• _EXERCISE TASK 1_
Could you copy word for word the entries from the line containing "You are a computer-use agent. Screen" through the line containing "pyautogui.click(x=39, y=68)"?

##### PROVIDED PASSAGE #####

Politics

Stephen Miller Attacks Dems for Demanding Due Process for Deportees: ‘How About Hell No’

WHAT CONSTITUTION?

Trump’s homeland security adviser said migrants should be rounded up and deported without being given the chance to appear before “communist” judges.

President Trump’s Homeland Security Adviser Stephen Miller ranted against Democrats for having the “temerity” to demand the Trump administration follow the U.S. Constitution and hold hearings for deported asylum seekers.

“They have the temerity to say that every single invader that Joe Biden let in should get their own individual judicial trial before they’re deported,” Miller, who is also White House deputy chief of staff for policy, told Fox News. “One at a time. Each one. A million-dollar trial in front of a communist judge to decide whether or not we can send them home.”

“How about hell no?” he raved while host Jesse Watters laughed at the absurdity of actually providing the due process guaranteed by the Constitution.

“How about we pick them up and get them out of this country so they can’t hurt anyone else,” Miller continued.

American deportees are frog-walked into a massive prison complex in El Salvador.
American deportees are frog-walked into a massive prison complex in El Salvador. Anadolu/Anadolu via Getty Images

Miller’s rant glossed over the obvious fact that without court hearings, the government can round up whomever it wants and deport them without anyone verifying whether those people are, in fact, who the government says they are.

#####

• _EXERCISE TASK 2_
In two sentences, what does the article on Stephen Miller's due-process remarks report?

##### ENTRIES #####

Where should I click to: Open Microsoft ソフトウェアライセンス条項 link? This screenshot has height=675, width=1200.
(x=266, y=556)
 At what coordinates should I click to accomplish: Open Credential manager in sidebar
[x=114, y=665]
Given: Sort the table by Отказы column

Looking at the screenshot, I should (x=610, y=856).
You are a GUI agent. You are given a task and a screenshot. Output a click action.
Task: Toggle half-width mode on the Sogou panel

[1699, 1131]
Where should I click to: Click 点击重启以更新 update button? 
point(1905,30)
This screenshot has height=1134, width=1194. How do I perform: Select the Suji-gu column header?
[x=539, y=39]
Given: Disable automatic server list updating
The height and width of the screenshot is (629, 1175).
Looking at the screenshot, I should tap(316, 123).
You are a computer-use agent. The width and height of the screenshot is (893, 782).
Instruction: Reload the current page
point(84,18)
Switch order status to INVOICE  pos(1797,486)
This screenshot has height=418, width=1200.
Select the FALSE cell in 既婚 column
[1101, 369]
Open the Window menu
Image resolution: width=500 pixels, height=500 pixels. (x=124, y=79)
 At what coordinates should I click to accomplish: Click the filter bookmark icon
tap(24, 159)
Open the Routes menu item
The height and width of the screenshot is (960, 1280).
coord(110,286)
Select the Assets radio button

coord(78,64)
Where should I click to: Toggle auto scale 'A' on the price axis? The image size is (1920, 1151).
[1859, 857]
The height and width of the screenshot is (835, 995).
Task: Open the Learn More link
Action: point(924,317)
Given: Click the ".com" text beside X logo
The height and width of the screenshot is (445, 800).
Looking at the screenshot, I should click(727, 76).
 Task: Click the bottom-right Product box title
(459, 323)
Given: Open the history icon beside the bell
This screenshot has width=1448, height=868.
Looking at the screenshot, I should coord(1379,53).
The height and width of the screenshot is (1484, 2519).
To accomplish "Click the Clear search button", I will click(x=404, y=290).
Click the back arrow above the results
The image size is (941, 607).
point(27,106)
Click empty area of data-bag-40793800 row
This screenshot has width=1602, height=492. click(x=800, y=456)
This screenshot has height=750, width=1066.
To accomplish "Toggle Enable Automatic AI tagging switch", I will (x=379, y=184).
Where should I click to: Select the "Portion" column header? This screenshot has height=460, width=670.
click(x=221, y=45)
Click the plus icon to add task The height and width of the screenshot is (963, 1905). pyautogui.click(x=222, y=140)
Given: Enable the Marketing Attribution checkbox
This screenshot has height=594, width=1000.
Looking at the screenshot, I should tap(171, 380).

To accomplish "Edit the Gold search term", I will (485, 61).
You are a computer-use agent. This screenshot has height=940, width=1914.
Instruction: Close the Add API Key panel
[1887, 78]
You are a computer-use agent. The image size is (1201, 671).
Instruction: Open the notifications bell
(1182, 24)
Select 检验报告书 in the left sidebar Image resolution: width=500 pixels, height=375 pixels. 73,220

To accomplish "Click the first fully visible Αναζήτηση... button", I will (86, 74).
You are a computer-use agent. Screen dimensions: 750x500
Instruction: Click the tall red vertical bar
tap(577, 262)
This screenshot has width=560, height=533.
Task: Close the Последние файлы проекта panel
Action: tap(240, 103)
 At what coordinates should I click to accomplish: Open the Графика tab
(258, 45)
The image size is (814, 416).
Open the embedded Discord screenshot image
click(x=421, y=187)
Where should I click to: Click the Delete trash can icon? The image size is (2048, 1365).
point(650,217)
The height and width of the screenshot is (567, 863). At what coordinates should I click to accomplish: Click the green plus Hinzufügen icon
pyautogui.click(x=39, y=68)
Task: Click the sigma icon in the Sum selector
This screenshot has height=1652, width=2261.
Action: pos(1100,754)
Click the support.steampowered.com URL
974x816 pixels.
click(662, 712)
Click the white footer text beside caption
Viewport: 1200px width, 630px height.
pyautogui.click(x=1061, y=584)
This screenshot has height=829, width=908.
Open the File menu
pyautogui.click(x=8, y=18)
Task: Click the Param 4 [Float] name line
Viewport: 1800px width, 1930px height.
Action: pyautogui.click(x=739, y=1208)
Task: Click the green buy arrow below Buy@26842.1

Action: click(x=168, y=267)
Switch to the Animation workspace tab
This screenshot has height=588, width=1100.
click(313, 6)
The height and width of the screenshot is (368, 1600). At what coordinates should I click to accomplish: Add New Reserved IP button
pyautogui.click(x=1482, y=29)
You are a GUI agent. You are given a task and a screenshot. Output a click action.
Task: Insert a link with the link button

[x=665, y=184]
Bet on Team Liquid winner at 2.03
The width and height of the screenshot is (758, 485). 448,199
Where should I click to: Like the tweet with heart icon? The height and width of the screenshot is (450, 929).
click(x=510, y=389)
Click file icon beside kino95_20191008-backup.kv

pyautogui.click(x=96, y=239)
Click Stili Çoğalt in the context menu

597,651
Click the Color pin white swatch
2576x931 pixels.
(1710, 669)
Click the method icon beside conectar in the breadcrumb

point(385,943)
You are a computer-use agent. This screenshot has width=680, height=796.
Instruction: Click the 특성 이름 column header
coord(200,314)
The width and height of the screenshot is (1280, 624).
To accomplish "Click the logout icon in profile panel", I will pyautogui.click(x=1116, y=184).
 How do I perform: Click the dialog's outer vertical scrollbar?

#####

• _WORKED ANSWER 1_
You are a computer-use agent. Screen dimensions: 750x500
Instruction: Click the tall red vertical bar
tap(577, 262)
This screenshot has width=560, height=533.
Task: Close the Последние файлы проекта panel
Action: tap(240, 103)
 At what coordinates should I click to accomplish: Open the Графика tab
(258, 45)
The image size is (814, 416).
Open the embedded Discord screenshot image
click(x=421, y=187)
Where should I click to: Click the Delete trash can icon? The image size is (2048, 1365).
point(650,217)
The height and width of the screenshot is (567, 863). At what coordinates should I click to accomplish: Click the green plus Hinzufügen icon
pyautogui.click(x=39, y=68)

• _WORKED ANSWER 2_
On Fox News, Stephen Miller, Trump's homeland security adviser and White House deputy chief of staff for policy, attacked Democrats for having the "temerity" to demand individual judicial trials for migrants before deportation, answering "How about hell no?" He said they should instead be picked up and removed from the country, and the article notes that without court hearings no one verifies whether the people deported are who the government says they are.